What to produce: Every line of the records below from the line with "Associations [button] (470, 196)" up to and including the line with "About (1690, 21)" must be reproduced exactly, and no line outside that range.

Dataset entries:
┄┄┄┄┄┄

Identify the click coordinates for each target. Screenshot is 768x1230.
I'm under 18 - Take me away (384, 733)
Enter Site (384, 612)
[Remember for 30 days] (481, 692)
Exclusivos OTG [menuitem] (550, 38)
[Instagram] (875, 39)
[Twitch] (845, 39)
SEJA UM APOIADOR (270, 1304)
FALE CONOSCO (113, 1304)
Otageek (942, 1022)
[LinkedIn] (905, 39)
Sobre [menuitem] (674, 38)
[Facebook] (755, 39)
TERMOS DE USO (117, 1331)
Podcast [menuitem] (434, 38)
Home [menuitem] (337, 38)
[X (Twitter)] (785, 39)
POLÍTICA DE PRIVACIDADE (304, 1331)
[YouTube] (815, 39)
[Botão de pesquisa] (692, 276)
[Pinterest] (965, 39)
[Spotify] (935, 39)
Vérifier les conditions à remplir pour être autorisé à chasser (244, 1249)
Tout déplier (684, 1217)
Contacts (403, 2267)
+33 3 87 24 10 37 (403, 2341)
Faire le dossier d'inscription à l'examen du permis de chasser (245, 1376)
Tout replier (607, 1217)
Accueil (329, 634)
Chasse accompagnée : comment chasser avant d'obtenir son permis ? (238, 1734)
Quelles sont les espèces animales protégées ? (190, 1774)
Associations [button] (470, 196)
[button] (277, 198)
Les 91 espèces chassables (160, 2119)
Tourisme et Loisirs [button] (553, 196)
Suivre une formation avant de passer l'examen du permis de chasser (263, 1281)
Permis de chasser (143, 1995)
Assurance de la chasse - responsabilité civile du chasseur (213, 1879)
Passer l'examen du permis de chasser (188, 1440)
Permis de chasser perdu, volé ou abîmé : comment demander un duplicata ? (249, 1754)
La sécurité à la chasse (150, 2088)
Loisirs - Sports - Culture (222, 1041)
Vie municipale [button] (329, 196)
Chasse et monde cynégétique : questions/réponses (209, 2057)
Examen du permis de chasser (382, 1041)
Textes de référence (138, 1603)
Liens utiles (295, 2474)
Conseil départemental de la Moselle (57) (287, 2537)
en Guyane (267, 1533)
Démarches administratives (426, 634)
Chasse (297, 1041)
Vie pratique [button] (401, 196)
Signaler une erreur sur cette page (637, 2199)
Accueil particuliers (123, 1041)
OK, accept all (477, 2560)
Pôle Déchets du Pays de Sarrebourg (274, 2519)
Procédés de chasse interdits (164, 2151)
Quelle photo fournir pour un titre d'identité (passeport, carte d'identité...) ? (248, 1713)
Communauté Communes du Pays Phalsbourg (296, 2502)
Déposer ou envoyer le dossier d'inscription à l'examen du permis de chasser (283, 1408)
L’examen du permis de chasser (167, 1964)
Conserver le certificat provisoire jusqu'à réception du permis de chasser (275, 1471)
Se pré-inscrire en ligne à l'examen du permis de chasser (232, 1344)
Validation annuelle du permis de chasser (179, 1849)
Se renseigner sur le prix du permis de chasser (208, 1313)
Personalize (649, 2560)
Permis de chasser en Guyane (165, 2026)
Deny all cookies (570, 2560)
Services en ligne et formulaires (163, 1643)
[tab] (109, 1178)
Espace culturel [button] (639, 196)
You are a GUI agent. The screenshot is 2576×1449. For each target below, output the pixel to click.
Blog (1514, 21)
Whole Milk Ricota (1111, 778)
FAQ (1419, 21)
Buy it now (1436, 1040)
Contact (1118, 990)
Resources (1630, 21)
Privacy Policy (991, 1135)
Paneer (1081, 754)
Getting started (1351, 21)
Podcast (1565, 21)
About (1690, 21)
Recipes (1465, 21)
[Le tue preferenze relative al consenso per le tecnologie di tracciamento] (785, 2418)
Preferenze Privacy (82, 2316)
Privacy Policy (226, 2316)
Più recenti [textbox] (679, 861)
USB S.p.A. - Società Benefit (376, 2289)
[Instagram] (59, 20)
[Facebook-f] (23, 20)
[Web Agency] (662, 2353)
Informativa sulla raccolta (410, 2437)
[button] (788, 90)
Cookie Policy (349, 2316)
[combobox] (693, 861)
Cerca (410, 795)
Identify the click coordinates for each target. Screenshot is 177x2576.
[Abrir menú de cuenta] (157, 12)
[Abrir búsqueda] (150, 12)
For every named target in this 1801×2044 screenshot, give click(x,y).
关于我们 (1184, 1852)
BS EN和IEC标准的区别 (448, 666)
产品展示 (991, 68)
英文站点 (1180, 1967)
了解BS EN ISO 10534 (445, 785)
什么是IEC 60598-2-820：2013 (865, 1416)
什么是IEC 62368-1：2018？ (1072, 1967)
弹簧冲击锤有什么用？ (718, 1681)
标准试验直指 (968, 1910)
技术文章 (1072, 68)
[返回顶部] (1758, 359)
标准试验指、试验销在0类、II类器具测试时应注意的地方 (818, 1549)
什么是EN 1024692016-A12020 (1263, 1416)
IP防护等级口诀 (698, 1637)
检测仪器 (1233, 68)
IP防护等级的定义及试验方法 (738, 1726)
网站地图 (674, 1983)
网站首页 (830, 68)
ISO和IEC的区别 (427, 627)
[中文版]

┄┄┄┄┄┄

Answer section:
Associations [button] (470, 196)
[button] (277, 198)
Les 91 espèces chassables (160, 2119)
Tourisme et Loisirs [button] (553, 196)
Suivre une formation avant de passer l'examen du permis de chasser (263, 1281)
Permis de chasser (143, 1995)
Assurance de la chasse - responsabilité civile du chasseur (213, 1879)
Passer l'examen du permis de chasser (188, 1440)
Permis de chasser perdu, volé ou abîmé : comment demander un duplicata ? (249, 1754)
La sécurité à la chasse (150, 2088)
Loisirs - Sports - Culture (222, 1041)
Vie municipale [button] (329, 196)
Chasse et monde cynégétique : questions/réponses (209, 2057)
Examen du permis de chasser (382, 1041)
Textes de référence (138, 1603)
Liens utiles (295, 2474)
Conseil départemental de la Moselle (57) (287, 2537)
en Guyane (267, 1533)
Démarches administratives (426, 634)
Chasse (297, 1041)
Vie pratique [button] (401, 196)
Signaler une erreur sur cette page (637, 2199)
Accueil particuliers (123, 1041)
OK, accept all (477, 2560)
Pôle Déchets du Pays de Sarrebourg (274, 2519)
Procédés de chasse interdits (164, 2151)
Quelle photo fournir pour un titre d'identité (passeport, carte d'identité...) ? (248, 1713)
Communauté Communes du Pays Phalsbourg (296, 2502)
Déposer ou envoyer le dossier d'inscription à l'examen du permis de chasser (283, 1408)
L’examen du permis de chasser (167, 1964)
Conserver le certificat provisoire jusqu'à réception du permis de chasser (275, 1471)
Se pré-inscrire en ligne à l'examen du permis de chasser (232, 1344)
Validation annuelle du permis de chasser (179, 1849)
Se renseigner sur le prix du permis de chasser (208, 1313)
Personalize (649, 2560)
Permis de chasser en Guyane (165, 2026)
Deny all cookies (570, 2560)
Services en ligne et formulaires (163, 1643)
[tab] (109, 1178)
Espace culturel [button] (639, 196)
You are a GUI agent. The screenshot is 2576×1449. For each target below, output the pixel to click.
Blog (1514, 21)
Whole Milk Ricota (1111, 778)
FAQ (1419, 21)
Buy it now (1436, 1040)
Contact (1118, 990)
Resources (1630, 21)
Privacy Policy (991, 1135)
Paneer (1081, 754)
Getting started (1351, 21)
Podcast (1565, 21)
About (1690, 21)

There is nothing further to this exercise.